If you work in a church, you know that September and October means….STEWARDSHIP SEASON! The time during the year when, regardless of what philosophy, style or program/curriculum you’re using…when it all comes down to it…the church is asking for MONEY.
Yes, that’s right. That kind of money. There are different ways to go about talking about stewardship. Older models involved making a budget, and then sharing it with parishioners and saying “Help us make this budget work!” Newer models talk about making the budget after you know what your congregation’s giving is going to look like. And other models yet, like the one we used at Asbury, involved telling stories about the ministries of your church, trying to not share any budget numbers at all, and making the stewardship time be more focused on the spiritual act of giving, having people pray about their tithes and offerings, and not waving a budget in front of people’s faces at all.

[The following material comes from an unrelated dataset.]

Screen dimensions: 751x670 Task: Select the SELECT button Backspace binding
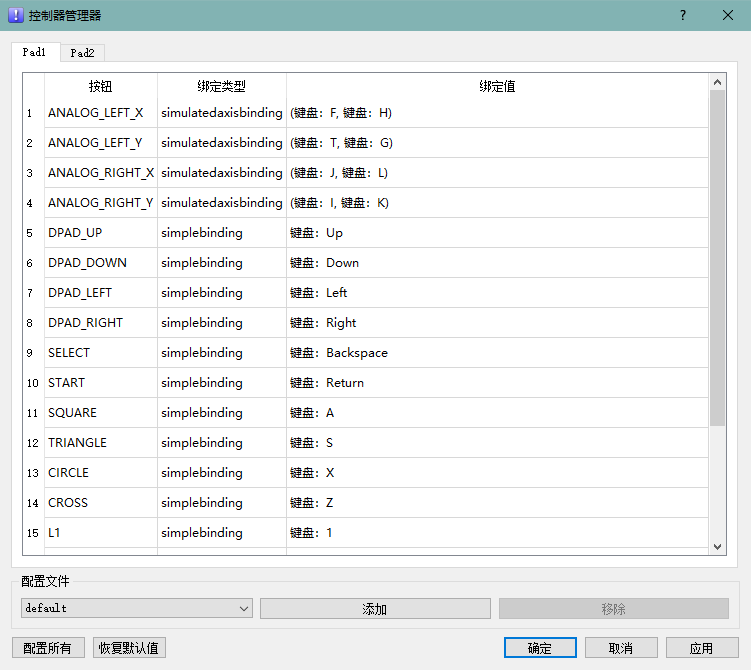tap(496, 353)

There are certainly ways to go about stewardship that are probably better than others…but when it all comes down to it, churches need money to run. For most people who operate in a traditional church setting, you have buildings. And those buildings take money to keep running. Churches have staff that need to be paid. There are programs to fund, curriculum to buy, Presbyteries and other denominational groups to support, and on and on and on…

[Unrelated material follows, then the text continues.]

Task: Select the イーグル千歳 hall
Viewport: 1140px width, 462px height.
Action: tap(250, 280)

Yesterday, the New York Times ran a story entitled “Card Swipes in Church Make Giving Easier.” The article highlights the different ways that churches, synagogues and other religious groups have dealt with giving in their communities. There are a few companies featured that offer ways for churches to move into either the online giving world or make it easier for members of their communities to give on Sundays by placing giving kiosks in the church facilities. I personally think the giving kiosk (especially with the iPad, featured on the left for only $1,799) is very cool, and wouldn’t even be that noticeable depending on where you put it, I know there are others who wouldn’t even begin to think about this possibility.
The article did highlight reasons why the old method of passing the plate is still preferred by people:
- It is a liturgical act, part of the worship service.

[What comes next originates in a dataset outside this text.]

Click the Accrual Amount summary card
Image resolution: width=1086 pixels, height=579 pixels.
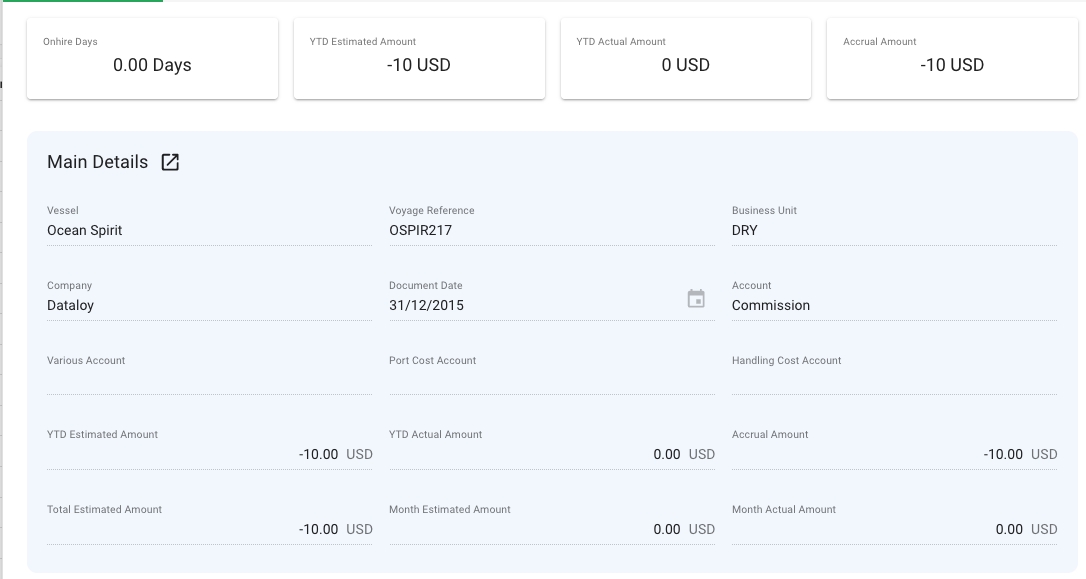pyautogui.click(x=952, y=58)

- People like being able to physically put the money in the plate, and some parents like their kids to see them actually giving
- “Catholic guilt” – the pressure of others’ eyes on you as the plates pass
I can understand those (except for maybe #3), but it seems that these companies who are finding ways for people to pay on Sundays with a credit card (be it an iPad, a kiosk, or even just an iPhone or iPad with a Square card reader) say that giving increases, one company quoting 20-30%. I know that I rarely, if ever, carry cash or a checkbook with me, and I’m guessing that’s the case for more and more people in our churches today. So, it seems like we’re totally missing the boat if we deny those who only have plastic in their wallets to give on a given Sunday.
Sure we might say, “Well, they’ll just make a note of it, and bring money for this week and next when they come back next Sunday” or “I’m sure they’ll remember to bring cash or their checkbook next week” – but I doubt that is the case. Whereas, if there was an opportunity for them to swipe a credit card, whether in worship or on their way out of the church, I wonder what that might do for our churches?
What are your thoughts? Do you see the benefits of acknowledging that this might be one way the church needs to move into the 21st century in order to guarantee its survival? Has anyone gone this direction with their church, and if so, have you seen an increase in giving? What are the reasons to avoid moving in this direction? And are those really that important that we would hold out giving people another avenue of giving?